Entries supplied:
◇ ◇ ◇ ◇ ◇
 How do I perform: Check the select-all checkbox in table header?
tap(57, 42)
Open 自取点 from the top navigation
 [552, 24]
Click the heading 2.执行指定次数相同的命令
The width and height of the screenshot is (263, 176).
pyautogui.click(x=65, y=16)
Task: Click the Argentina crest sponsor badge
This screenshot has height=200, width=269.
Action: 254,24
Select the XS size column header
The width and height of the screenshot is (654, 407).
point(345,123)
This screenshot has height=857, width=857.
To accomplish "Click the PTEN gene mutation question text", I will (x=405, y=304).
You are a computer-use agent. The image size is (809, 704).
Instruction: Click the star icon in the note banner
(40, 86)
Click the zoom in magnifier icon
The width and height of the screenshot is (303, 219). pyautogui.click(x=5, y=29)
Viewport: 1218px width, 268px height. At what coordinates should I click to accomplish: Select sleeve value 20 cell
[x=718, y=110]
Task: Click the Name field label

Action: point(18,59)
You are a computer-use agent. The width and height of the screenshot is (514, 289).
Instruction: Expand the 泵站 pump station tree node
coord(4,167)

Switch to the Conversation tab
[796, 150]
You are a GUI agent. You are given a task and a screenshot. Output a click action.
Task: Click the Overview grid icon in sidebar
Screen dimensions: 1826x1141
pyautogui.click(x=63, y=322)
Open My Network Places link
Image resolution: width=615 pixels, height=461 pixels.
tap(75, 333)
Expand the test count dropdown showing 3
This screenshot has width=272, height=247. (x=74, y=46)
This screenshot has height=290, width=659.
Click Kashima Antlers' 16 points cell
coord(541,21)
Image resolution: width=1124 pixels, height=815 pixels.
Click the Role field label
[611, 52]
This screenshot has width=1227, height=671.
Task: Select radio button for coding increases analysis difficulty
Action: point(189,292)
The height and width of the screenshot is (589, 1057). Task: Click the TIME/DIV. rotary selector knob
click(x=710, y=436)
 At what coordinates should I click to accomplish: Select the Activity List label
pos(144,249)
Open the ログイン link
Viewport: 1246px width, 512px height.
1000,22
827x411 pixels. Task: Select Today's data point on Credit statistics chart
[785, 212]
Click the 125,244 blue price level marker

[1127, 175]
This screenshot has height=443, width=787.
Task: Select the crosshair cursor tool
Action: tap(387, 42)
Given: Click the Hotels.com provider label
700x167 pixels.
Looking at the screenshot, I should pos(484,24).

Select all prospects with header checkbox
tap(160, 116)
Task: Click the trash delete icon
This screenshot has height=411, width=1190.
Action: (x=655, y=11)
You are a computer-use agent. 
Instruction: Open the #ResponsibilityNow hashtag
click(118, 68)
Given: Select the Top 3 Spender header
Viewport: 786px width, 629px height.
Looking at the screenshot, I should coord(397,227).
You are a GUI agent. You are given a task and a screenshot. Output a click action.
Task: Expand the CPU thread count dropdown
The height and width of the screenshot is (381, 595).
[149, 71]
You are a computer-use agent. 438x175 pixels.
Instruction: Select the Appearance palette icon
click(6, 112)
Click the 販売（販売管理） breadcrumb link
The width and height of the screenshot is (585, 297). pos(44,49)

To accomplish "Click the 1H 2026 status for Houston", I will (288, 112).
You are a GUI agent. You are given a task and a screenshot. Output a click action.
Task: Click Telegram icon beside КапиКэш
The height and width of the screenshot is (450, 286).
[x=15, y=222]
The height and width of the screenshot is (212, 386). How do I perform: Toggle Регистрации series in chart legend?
◇ ◇ ◇ ◇ ◇
Your assignment:
Your task is to retype all of the records exactly.

Completed exercise:
 How do I perform: Check the select-all checkbox in table header?
tap(57, 42)
Open 自取点 from the top navigation
 [552, 24]
Click the heading 2.执行指定次数相同的命令
The width and height of the screenshot is (263, 176).
pyautogui.click(x=65, y=16)
Task: Click the Argentina crest sponsor badge
This screenshot has height=200, width=269.
Action: 254,24
Select the XS size column header
The width and height of the screenshot is (654, 407).
point(345,123)
This screenshot has height=857, width=857.
To accomplish "Click the PTEN gene mutation question text", I will (x=405, y=304).
You are a computer-use agent. The image size is (809, 704).
Instruction: Click the star icon in the note banner
(40, 86)
Click the zoom in magnifier icon
The width and height of the screenshot is (303, 219). pyautogui.click(x=5, y=29)
Viewport: 1218px width, 268px height. At what coordinates should I click to accomplish: Select sleeve value 20 cell
[x=718, y=110]
Task: Click the Name field label

Action: point(18,59)
You are a computer-use agent. The width and height of the screenshot is (514, 289).
Instruction: Expand the 泵站 pump station tree node
coord(4,167)

Switch to the Conversation tab
[796, 150]
You are a GUI agent. You are given a task and a screenshot. Output a click action.
Task: Click the Overview grid icon in sidebar
Screen dimensions: 1826x1141
pyautogui.click(x=63, y=322)
Open My Network Places link
Image resolution: width=615 pixels, height=461 pixels.
tap(75, 333)
Expand the test count dropdown showing 3
This screenshot has width=272, height=247. (x=74, y=46)
This screenshot has height=290, width=659.
Click Kashima Antlers' 16 points cell
coord(541,21)
Image resolution: width=1124 pixels, height=815 pixels.
Click the Role field label
[611, 52]
This screenshot has width=1227, height=671.
Task: Select radio button for coding increases analysis difficulty
Action: point(189,292)
The height and width of the screenshot is (589, 1057). Task: Click the TIME/DIV. rotary selector knob
click(x=710, y=436)
 At what coordinates should I click to accomplish: Select the Activity List label
pos(144,249)
Open the ログイン link
Viewport: 1246px width, 512px height.
1000,22
827x411 pixels. Task: Select Today's data point on Credit statistics chart
[785, 212]
Click the 125,244 blue price level marker

[1127, 175]
This screenshot has height=443, width=787.
Task: Select the crosshair cursor tool
Action: tap(387, 42)
Given: Click the Hotels.com provider label
700x167 pixels.
Looking at the screenshot, I should pos(484,24).

Select all prospects with header checkbox
tap(160, 116)
Task: Click the trash delete icon
This screenshot has height=411, width=1190.
Action: (x=655, y=11)
You are a computer-use agent. 
Instruction: Open the #ResponsibilityNow hashtag
click(118, 68)
Given: Select the Top 3 Spender header
Viewport: 786px width, 629px height.
Looking at the screenshot, I should coord(397,227).
You are a GUI agent. You are given a task and a screenshot. Output a click action.
Task: Expand the CPU thread count dropdown
The height and width of the screenshot is (381, 595).
[149, 71]
You are a computer-use agent. 438x175 pixels.
Instruction: Select the Appearance palette icon
click(6, 112)
Click the 販売（販売管理） breadcrumb link
The width and height of the screenshot is (585, 297). pos(44,49)

To accomplish "Click the 1H 2026 status for Houston", I will (288, 112).
You are a GUI agent. You are given a task and a screenshot. Output a click action.
Task: Click Telegram icon beside КапиКэш
The height and width of the screenshot is (450, 286).
[x=15, y=222]
The height and width of the screenshot is (212, 386). How do I perform: Toggle Регистрации series in chart legend?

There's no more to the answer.